Vincent: So there are a couple of tools that we looked at, and there are also other tools that we are using for VideoPipe. So one of these is Argo Workflows. With Argo Workflows, we can also orchestrate and scale these individual units, so these modules. And we can also combine them to basically solve these more complex tasks. But it is a little bit more cumbersome. And we can combine Argo Workflows with DVC, for example, so data-versioning, which basically solves that reproducibility aspect. Yeah, but as I mentioned, the benefit of Pachyderm is that all of these features are high coupled in one product. And a really nice thing, also, I think, is that data is basically treated as a first-class citizen, where adding data to a repository, basically the input repository, makes sure that everything gets triggered downstream in your deck or in your collection of pipelines. And this gives a really nice, traceable way of computing your output data. Again, these things can be solved with other tools as well, but we really like the Pachyderm approach.

Sean: Well, thanks for providing that additional context. The next question is how does this setup transfer to other domains? For example, would a similar setup work for music?

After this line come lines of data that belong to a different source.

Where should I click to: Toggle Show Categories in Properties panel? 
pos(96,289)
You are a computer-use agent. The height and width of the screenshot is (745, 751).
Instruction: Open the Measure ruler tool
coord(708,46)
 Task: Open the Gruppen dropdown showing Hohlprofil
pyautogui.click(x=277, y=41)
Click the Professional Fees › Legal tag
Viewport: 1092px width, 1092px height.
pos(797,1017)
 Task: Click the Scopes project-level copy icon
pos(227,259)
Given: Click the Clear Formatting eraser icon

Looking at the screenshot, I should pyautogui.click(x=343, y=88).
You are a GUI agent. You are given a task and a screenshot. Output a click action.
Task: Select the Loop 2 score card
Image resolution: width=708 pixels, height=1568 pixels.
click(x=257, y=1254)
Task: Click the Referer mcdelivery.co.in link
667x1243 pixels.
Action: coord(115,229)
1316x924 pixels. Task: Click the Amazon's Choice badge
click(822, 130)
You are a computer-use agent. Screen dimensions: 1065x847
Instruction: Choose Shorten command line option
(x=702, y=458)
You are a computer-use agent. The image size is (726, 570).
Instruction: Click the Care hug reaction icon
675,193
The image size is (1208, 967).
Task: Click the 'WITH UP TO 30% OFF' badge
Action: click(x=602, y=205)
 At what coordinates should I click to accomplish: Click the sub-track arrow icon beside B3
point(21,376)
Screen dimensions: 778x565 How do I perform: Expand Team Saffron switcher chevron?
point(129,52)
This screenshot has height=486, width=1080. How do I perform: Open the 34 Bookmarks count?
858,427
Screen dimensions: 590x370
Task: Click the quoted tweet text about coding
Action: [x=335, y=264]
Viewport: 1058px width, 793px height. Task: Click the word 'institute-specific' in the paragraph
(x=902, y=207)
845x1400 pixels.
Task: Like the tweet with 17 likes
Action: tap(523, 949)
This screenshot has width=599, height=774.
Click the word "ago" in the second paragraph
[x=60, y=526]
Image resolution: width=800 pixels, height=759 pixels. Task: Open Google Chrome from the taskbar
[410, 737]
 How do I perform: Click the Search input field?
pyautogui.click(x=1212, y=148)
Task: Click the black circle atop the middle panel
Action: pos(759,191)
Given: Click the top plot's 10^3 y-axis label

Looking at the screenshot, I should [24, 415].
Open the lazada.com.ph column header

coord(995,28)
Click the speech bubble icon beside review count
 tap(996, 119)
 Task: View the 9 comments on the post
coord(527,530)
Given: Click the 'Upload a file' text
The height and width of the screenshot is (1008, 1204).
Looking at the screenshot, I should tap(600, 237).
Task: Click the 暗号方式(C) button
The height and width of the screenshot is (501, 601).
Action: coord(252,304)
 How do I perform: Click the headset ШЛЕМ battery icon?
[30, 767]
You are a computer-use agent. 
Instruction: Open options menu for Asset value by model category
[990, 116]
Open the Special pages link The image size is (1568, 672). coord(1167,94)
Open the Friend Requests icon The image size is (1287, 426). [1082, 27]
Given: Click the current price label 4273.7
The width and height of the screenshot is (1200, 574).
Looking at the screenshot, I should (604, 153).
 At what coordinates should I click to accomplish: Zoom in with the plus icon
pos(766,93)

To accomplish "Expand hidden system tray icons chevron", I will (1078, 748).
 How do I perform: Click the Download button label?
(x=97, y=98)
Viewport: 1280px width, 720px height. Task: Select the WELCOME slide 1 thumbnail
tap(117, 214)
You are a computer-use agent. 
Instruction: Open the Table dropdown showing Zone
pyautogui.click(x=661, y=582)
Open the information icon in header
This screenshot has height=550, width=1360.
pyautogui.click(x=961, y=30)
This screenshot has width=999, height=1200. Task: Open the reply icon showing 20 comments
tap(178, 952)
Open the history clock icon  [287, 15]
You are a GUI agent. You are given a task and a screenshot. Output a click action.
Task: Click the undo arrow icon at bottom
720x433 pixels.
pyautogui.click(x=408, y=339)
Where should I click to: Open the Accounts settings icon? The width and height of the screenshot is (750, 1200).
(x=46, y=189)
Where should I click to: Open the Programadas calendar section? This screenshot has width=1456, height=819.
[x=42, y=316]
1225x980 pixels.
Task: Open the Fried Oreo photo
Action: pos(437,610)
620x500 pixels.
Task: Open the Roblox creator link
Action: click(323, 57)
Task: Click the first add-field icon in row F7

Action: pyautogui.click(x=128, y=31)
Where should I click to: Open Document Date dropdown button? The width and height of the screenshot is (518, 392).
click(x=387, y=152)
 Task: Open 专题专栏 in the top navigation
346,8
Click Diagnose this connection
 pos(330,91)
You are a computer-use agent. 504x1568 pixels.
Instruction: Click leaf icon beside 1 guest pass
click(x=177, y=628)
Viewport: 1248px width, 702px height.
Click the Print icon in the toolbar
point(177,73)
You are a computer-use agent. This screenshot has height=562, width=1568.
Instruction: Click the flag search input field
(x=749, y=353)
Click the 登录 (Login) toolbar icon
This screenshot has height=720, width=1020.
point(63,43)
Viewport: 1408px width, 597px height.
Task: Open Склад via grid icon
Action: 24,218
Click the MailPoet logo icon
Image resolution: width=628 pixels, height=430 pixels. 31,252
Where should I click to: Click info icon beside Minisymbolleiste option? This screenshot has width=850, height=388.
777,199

Vincent: Yes, that's a very nice question to start with. I think every complex task that can be broken down into these smaller units or these smaller modules can be solved or can be applied in a similar way that I showed here. So for music analysis, for example, we do music analysis as well in VideoPipe. So this is part of our collection of pipelines where we basically detect the amount of music that's in our content. But you can also imagine that there's another set of pipelines that digs a little bit deeper into the music and detects, for example, what kind of melodies are in there or who is singing or what kind of instruments are playing. And you can recombine this information to solve a lot of other interesting tasks. So yes, I think it transfers nicely to a lot of other domains, actually, and especially domains that deal with high dimensional, complex data, such as video or music.

Sean: Wonderful. Thank you, Vincent. The next question is do you think you would be able to replace human designers and editors at some point?

Vincent: So I think that's always little bit of a dangerous thing to say. But I think some things that humans do can be replaced by machines. So AI is capable of doing things that humans can also do. But I think it's more interesting to think about how we can use AI to help creative people do their job more efficiently or help them become more creative or let them get their creativity to the next level using AI. I think that's more interesting, and also, I think, necessary because especially when you are dealing with data that deals with a lot of creativity, there are parts of creativity that you can not really model with AI at the moment or possibly never, could never model with AI. And you also need that human perspective, I think, to make sure that what you're creating is actually for humans and not for computers or for artificial intelligence. So you always need humans. But sure. There are also tasks, some of them that creative people are probably happy that that is solved by a model. There will always be parts that can be replaced by AI, but you will also need humans.

Sean: Understood. Well Vincent, thank you. Great answers to some very good questions.